+++ Trecho selecionado
Setembro Amarelo: através dos meus olhos


Carol Canabarro

A primeira vez que desejei morrer, estava em uma mesa de cirurgia, prestes a arrancar minha melhor parte. Algo com o qual, eu sabia, não poderia viver sem. Anestesiada, sucumbi. Acordei esvaziada e, para minha decepção, viva.

Eu tinha traído o amor, a vida e não podia suportar a culpa. Saber que o mundo era um lugar belo maximizava meu pesar. Eu não merecia estar nele. Se meu desejo não tinha se realizado pelas mãos dos médicos, então teriam quer ser, as minhas, a fazê-lo.

Um dia após o outro, o arrependimento me torturava em câmera lenta. Diante do espelho, passei a não me reconhecer. O olhar fundo e perdido, o cabelo despenteado, o corpo transformado em pele e tormento. Os pensamentos presos em uma única sombria ideia. Já não conversava verdades, não ria por vontade própria, nem planejava o futuro. O passado me consumia, uma angústia que sempre me alcançava, não importava para onde eu corresse. Eu precisava extrapolá-lo, para sempre.
++++++
+++ Dados disponíveis
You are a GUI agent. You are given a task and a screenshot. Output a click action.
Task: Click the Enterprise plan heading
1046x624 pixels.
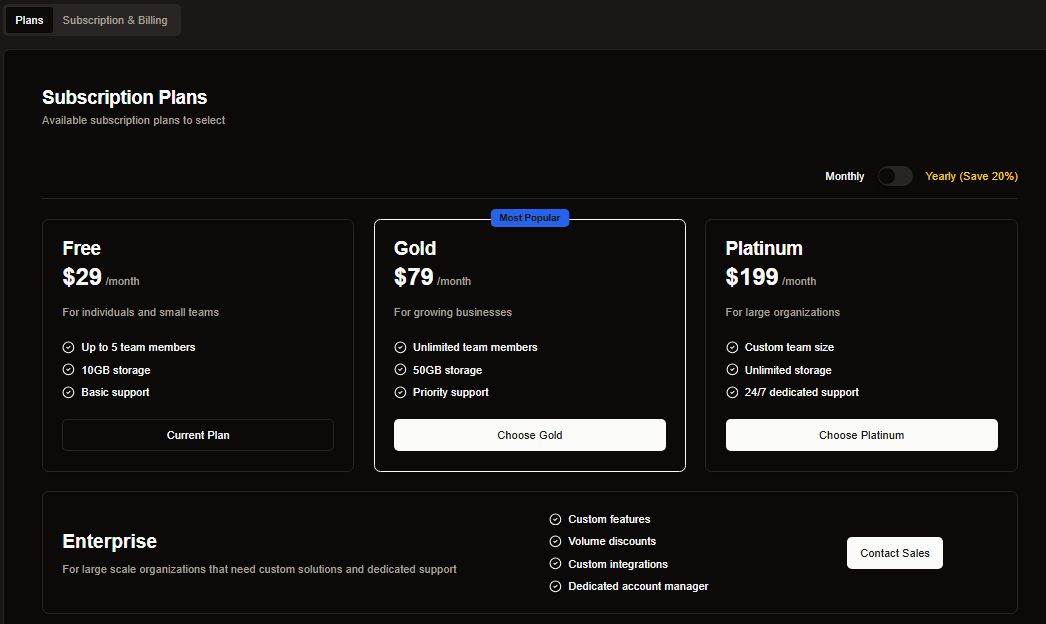(109, 541)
++++++
▶ Instruções
Troque "culpa" por "vergonha" e reescreva o trecho selecionado de "Eu tinha traído" a "minhas, a fazê-lo.".

▶ Solução do exercício
Eu tinha traído o amor, a vida e não podia suportar a vergonha. Saber que o mundo era um lugar belo maximizava meu pesar. Eu não merecia estar nele. Se meu desejo não tinha se realizado pelas mãos dos médicos, então teriam quer ser, as minhas, a fazê-lo.